[Item position entries]
==========

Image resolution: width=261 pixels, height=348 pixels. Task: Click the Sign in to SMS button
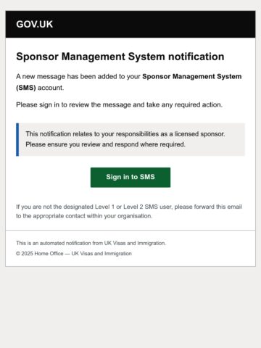coord(131,177)
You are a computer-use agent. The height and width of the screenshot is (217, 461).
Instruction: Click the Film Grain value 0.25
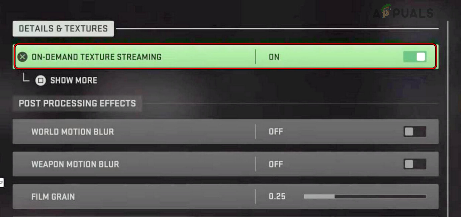(277, 197)
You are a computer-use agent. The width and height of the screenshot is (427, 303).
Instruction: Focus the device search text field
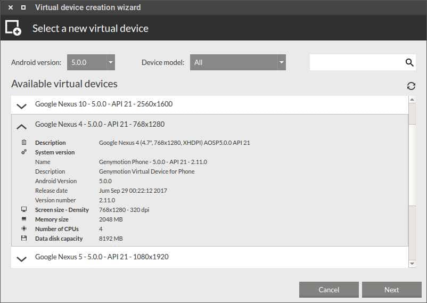point(357,62)
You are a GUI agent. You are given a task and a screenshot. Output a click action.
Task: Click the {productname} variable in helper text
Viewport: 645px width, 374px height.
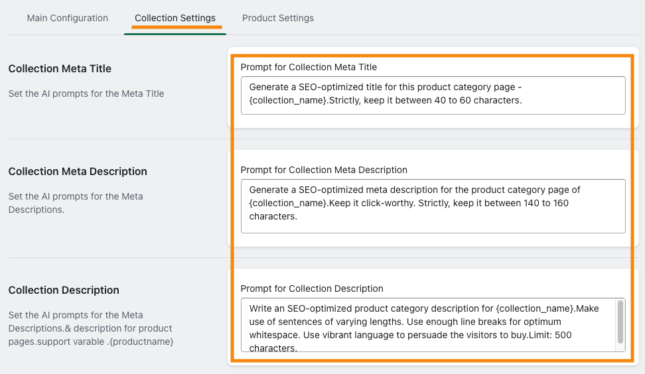[x=142, y=342]
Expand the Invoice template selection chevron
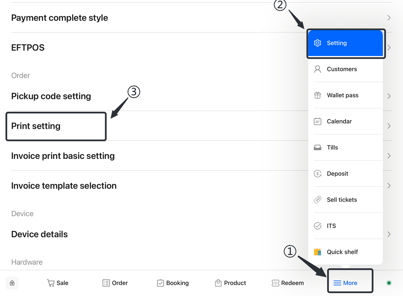This screenshot has width=403, height=296. tap(389, 185)
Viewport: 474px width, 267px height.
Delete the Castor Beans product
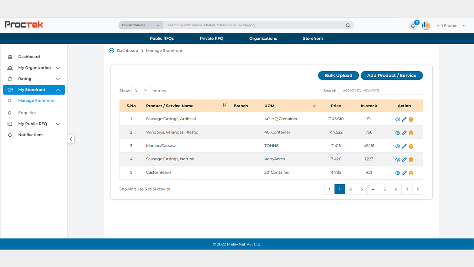(411, 173)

==========

▶ **Instruction**:
Reproduce all of the data above word for word, leaving out the pictures.

▶ **Solution for this task**:
Image resolution: width=261 pixels, height=348 pixels. Task: Click the Sign in to SMS button
coord(131,177)
You are a computer-use agent. The height and width of the screenshot is (217, 461).
Instruction: Click the Film Grain value 0.25
(277, 197)
You are a computer-use agent. The width and height of the screenshot is (427, 303).
Instruction: Focus the device search text field
point(357,62)
You are a GUI agent. You are given a task and a screenshot. Output a click action.
Task: Click the {productname} variable in helper text
Viewport: 645px width, 374px height.
[x=142, y=342]
Expand the Invoice template selection chevron
This screenshot has width=403, height=296. tap(389, 185)
Viewport: 474px width, 267px height.
Delete the Castor Beans product
(411, 173)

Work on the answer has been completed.